The majority of the other attorneys general, led by Tom Miller of Iowa, have kicked Mr. Schneiderman out of the negotiations, accusing him of making excessive demands. Mr. Schneiderman protests that the banks are to blame, for trying to use the robo-signing case to get immunity they could use on the securities front. Mr. Miller and his colleagues respond that they have no intention of letting the banks off that particular hook.
We’re tempted to declare a pox on everyone’s house — or at least say that the banks are getting what they deserve for being sloppy, and that the attorneys general are getting what they deserve for exploiting an overblown scandal to shake down the banks.
After all, the banks will have to come up with that $20 billion somehow — perhaps through reduced lending and higher fees. That wouldn’t be a problem if the money were going to compensate victims. But it won’t, because there don’t seem to be many victims
Notice the lie (repeated below in the other editorial) – that the majority of Attorneys General threw Schneiderman off the 50 state task force. No, it was Tom Miller’s decision, period. Or at least, that’s what some newspaper called The Washington Post reported last week.
So why is the Post lying about this situation? Why the split between the news and editorial? It might have something to do with, well, money! You see, the Washington Post newspaper isn’t profitable, the company makes most of its money from its for-profit educational subsidiaries (hence the nickname “Kaplan Test Prep Daily), including its for-profit university. And guess who is investigating the shady practices of the subprime university educational racket?
Mr. Schneiderman is looking into whether the schools and their recruiters misrepresent their ability to find students jobs, the quality of instruction, the cost of attending, and their programs accreditation, among other things. Such activities could constitute deceptive trade practices or fraud.
Oops. Looks like the Washington Post has a financial interest in kneecapping the New York Attorney General. While Kaplan isn’t being investigated, the entire sector is reliant on government subsidies that are at risk should criminal charges nail a few of the schools.
Next up is the New York Daily News, a paper which has now gone after Schneiderman twice for… being an elected official. The latest hit is that Schneiderman sent out an email to his political list after getting pressure from Tom Miller and the Obama administration. The horror! A politician wants to communicate his side of the story after the President, major money center banks and the New York Fed go after him. How inappropriate! For shame!
It’s not like the regulators, banks, and Tom Miller’s office have been leaking like a sieve and lying to the press for months. Oh wait, they have. And it’s not like Tom Miller took enormous sums of money from out of state banks and then turned around to negotiate a sweetheart deal with those same banks. Oh wait, he did.
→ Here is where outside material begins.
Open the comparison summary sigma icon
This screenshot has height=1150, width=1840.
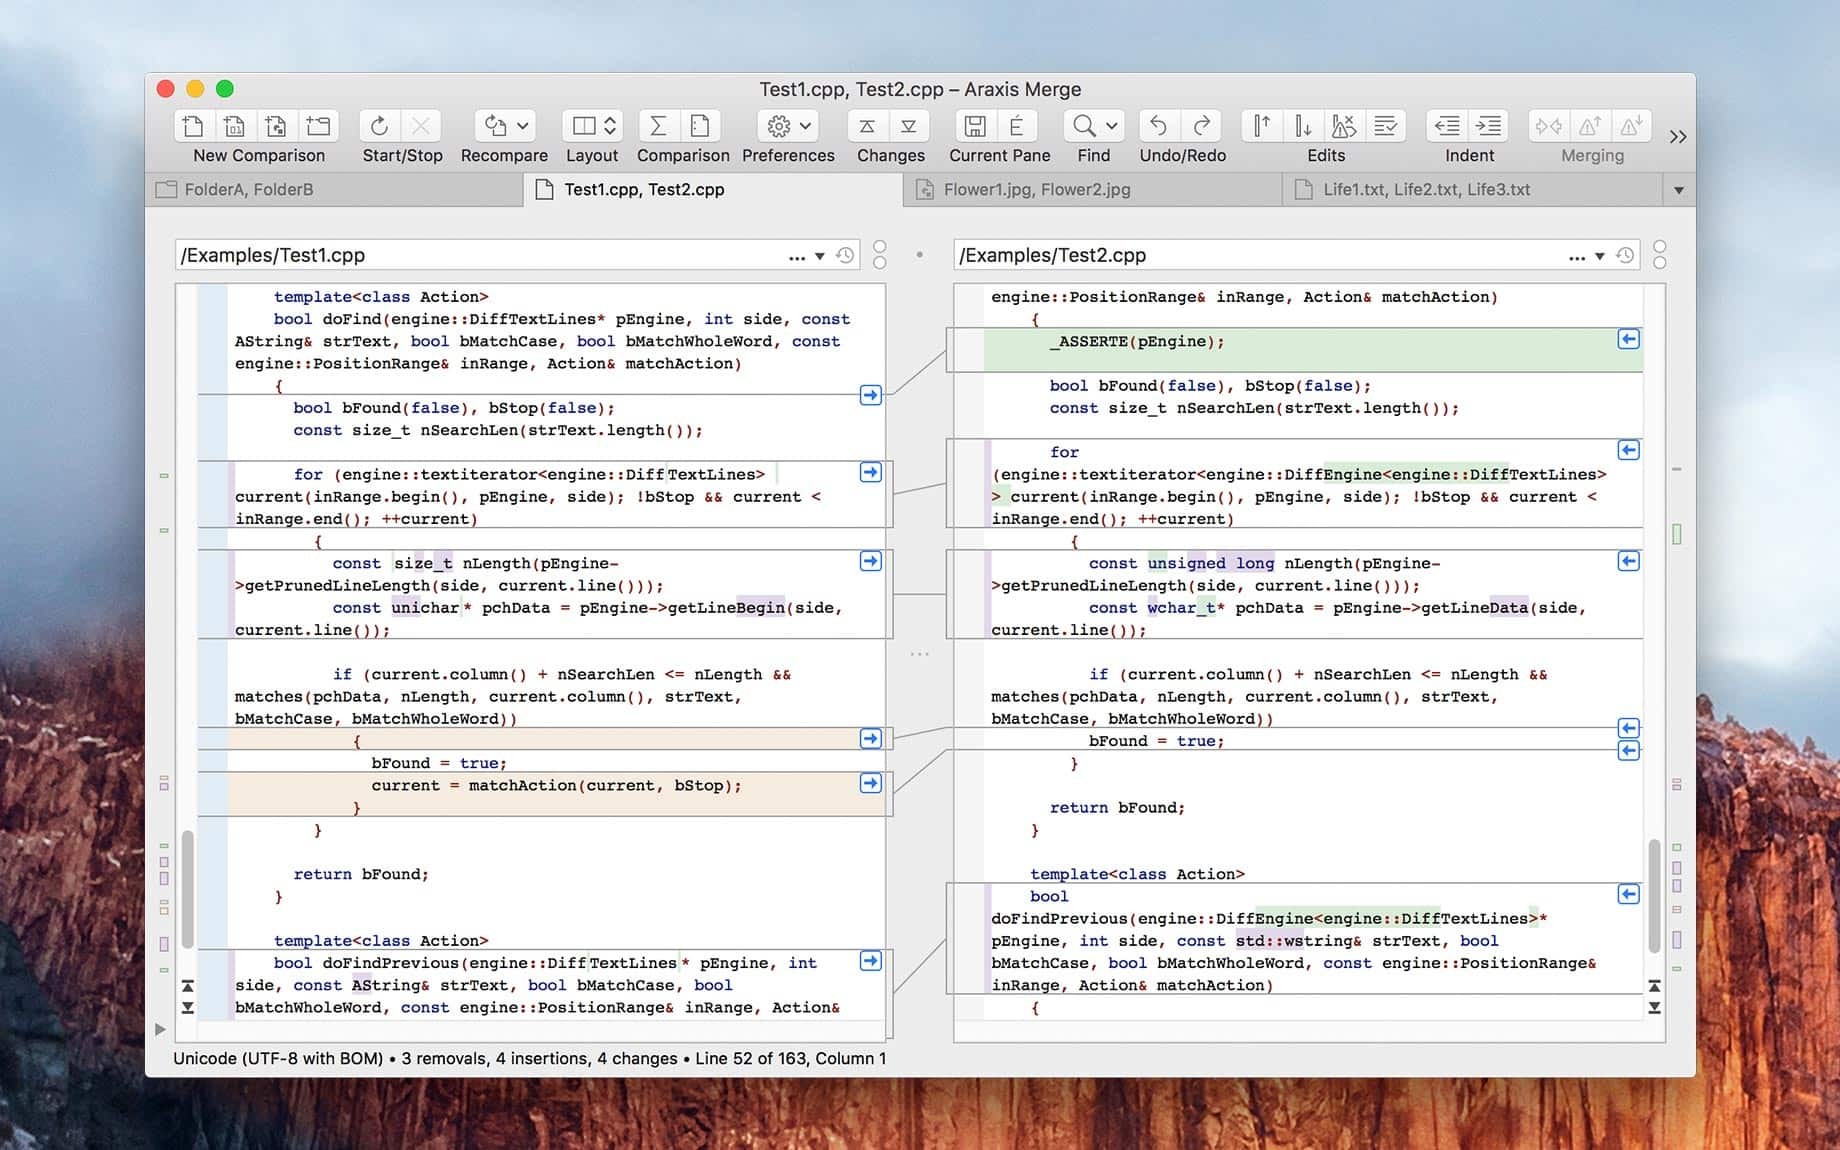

Finally, there’s Mort Zuckerman himself, the real estate billionaire who owns the New York Daily News. He wouldn’t have a financial interest in the banks, would he? Well, let’s see. In 2008, he was busted shilling for a bailout of Citigroup, because Citigroup rented more than a million square feet of space from his company. The guy went on TV and passionately advocated public policy positions that would help his bottom line, while owning major media outlets. Fascinating.
Schneiderman’s gotten on the wrong side of some very aggressive and very powerful people. It’s enjoyable to watch them flail around, at least for a little while.. They have given him hints, they have told him publicly and privately to back down, and you can hear the increasing frustration at New York cocktail parties. He should just know better, right? For now, it’s fruitless – they can’t sway him, and they can’t destroy him, and everything they try backfires. It’s not only hilarious, it’s also a window into just how these people exercise power.